*** Opening Extracted entries ***
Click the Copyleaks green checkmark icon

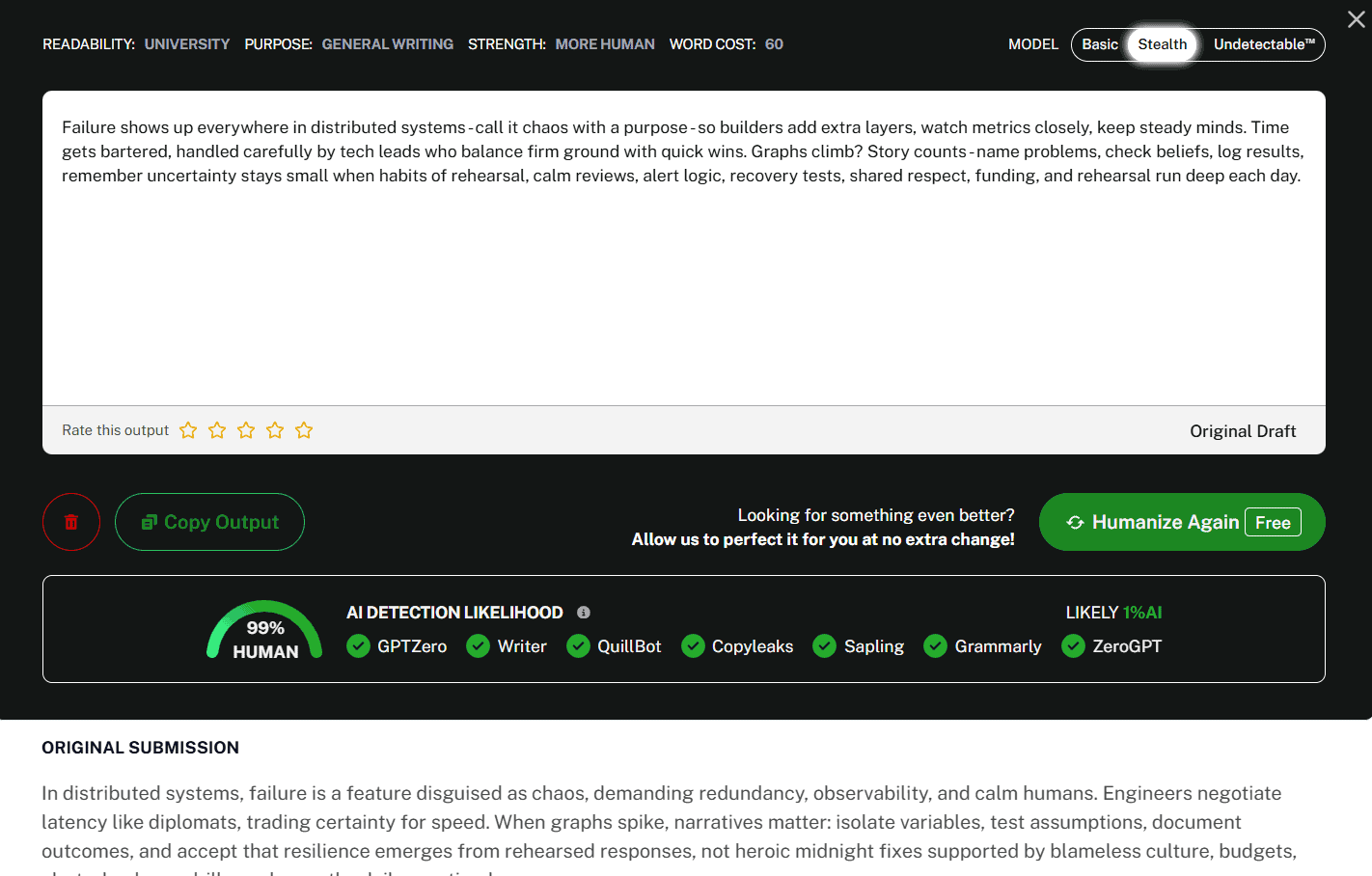[x=693, y=646]
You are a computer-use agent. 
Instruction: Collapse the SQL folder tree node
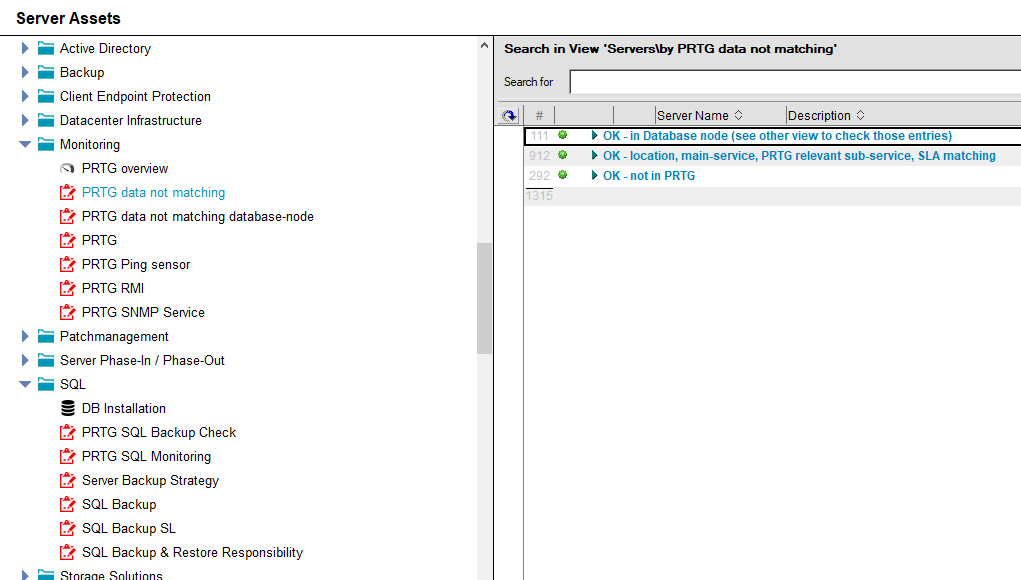26,384
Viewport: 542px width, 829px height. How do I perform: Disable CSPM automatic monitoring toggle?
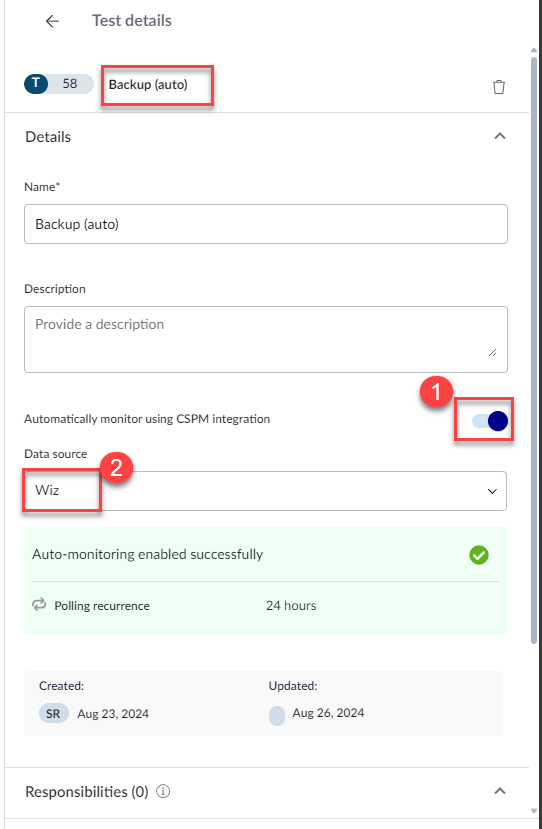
*** Closing Extracted entries ***
> **What is expected**: What you give back must be exactly the lines of the listing above from the line containing "You are a computer-use agent." through its last line, inclusive, without pictures, please.

> **Solved problem**:
You are a computer-use agent. 
Instruction: Collapse the SQL folder tree node
26,384
Viewport: 542px width, 829px height. How do I perform: Disable CSPM automatic monitoring toggle?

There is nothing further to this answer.